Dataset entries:
#####
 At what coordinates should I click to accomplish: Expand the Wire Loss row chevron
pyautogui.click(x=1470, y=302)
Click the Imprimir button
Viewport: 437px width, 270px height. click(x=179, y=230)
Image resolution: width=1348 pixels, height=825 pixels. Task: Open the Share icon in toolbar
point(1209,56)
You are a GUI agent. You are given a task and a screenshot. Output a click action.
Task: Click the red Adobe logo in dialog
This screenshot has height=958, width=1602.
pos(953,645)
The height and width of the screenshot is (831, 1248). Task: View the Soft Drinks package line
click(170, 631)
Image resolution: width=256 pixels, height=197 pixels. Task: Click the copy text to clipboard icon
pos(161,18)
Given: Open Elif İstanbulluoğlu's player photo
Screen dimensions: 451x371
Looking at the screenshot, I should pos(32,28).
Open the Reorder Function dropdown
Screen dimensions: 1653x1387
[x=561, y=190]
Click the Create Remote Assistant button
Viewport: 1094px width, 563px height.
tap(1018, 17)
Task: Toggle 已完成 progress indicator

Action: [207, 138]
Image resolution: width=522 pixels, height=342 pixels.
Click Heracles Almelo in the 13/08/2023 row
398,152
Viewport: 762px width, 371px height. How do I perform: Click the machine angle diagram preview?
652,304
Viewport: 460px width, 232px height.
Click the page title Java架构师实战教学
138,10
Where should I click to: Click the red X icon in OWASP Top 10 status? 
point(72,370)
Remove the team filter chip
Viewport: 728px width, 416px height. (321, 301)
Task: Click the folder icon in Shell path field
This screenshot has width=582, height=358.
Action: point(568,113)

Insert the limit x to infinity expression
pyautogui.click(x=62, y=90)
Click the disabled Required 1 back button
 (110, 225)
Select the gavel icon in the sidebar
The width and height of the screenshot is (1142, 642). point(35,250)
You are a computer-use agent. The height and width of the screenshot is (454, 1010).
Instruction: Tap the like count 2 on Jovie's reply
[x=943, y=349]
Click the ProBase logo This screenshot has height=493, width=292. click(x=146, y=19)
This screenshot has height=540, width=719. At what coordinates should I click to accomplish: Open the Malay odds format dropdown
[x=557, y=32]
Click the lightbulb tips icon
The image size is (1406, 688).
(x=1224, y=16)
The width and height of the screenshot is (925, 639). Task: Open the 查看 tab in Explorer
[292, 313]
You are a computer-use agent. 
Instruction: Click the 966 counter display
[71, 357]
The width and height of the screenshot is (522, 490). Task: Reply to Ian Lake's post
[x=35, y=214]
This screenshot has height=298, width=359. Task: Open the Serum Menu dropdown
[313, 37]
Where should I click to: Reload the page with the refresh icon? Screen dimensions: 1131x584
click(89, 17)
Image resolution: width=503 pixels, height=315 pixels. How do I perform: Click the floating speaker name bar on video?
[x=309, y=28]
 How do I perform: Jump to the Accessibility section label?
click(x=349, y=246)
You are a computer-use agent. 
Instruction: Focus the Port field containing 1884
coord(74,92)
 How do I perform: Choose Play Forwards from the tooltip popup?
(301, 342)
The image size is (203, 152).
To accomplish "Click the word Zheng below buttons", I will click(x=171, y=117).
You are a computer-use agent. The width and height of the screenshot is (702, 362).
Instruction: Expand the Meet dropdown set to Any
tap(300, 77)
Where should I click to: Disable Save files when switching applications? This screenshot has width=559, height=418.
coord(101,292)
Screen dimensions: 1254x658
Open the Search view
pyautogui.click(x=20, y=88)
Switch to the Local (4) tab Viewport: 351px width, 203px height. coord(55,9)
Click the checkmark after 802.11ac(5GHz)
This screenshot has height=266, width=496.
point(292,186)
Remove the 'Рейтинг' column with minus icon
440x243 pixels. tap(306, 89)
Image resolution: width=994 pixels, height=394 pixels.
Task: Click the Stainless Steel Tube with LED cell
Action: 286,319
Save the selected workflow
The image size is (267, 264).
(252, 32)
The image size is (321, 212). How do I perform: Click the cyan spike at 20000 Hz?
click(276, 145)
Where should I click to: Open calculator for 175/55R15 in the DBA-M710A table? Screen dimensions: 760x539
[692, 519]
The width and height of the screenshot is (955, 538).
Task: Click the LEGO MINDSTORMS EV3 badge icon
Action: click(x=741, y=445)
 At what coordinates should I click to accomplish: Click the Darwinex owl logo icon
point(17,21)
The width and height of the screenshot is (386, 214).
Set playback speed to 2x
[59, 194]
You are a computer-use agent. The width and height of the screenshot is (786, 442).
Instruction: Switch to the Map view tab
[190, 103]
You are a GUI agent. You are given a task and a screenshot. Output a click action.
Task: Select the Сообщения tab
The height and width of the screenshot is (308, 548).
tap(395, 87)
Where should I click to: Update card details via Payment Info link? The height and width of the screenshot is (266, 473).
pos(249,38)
#####
Please print, without any change, the lines of material from the line with "How do I perform: Jump" to the line with "click(276, 145)", including both.

 How do I perform: Jump to the Accessibility section label?
click(x=349, y=246)
You are a computer-use agent. 
Instruction: Focus the Port field containing 1884
coord(74,92)
 How do I perform: Choose Play Forwards from the tooltip popup?
(301, 342)
The image size is (203, 152).
To accomplish "Click the word Zheng below buttons", I will click(x=171, y=117).
You are a computer-use agent. The width and height of the screenshot is (702, 362).
Instruction: Expand the Meet dropdown set to Any
tap(300, 77)
Where should I click to: Disable Save files when switching applications? This screenshot has width=559, height=418.
coord(101,292)
Screen dimensions: 1254x658
Open the Search view
pyautogui.click(x=20, y=88)
Switch to the Local (4) tab Viewport: 351px width, 203px height. coord(55,9)
Click the checkmark after 802.11ac(5GHz)
This screenshot has height=266, width=496.
point(292,186)
Remove the 'Рейтинг' column with minus icon
440x243 pixels. tap(306, 89)
Image resolution: width=994 pixels, height=394 pixels.
Task: Click the Stainless Steel Tube with LED cell
Action: 286,319
Save the selected workflow
The image size is (267, 264).
(252, 32)
The image size is (321, 212). How do I perform: Click the cyan spike at 20000 Hz?
click(276, 145)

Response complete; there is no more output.